Exercise: Leave every picture out, and print the full listing again exactly.
___ Material provided
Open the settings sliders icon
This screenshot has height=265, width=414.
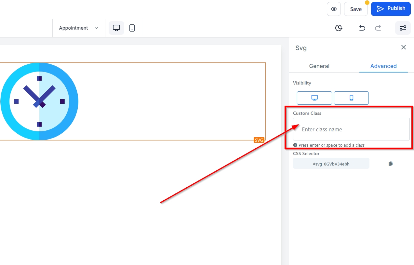tap(403, 28)
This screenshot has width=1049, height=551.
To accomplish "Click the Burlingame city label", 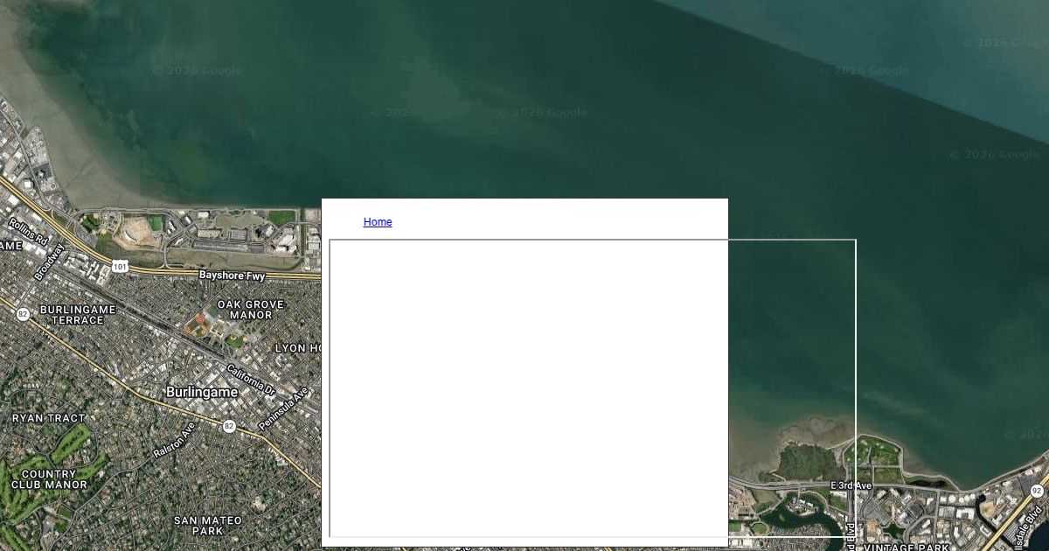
______
Task solution:
Open the settings sliders icon
This screenshot has height=265, width=414.
tap(403, 28)
This screenshot has width=1049, height=551.
To accomplish "Click the Burlingame city label", 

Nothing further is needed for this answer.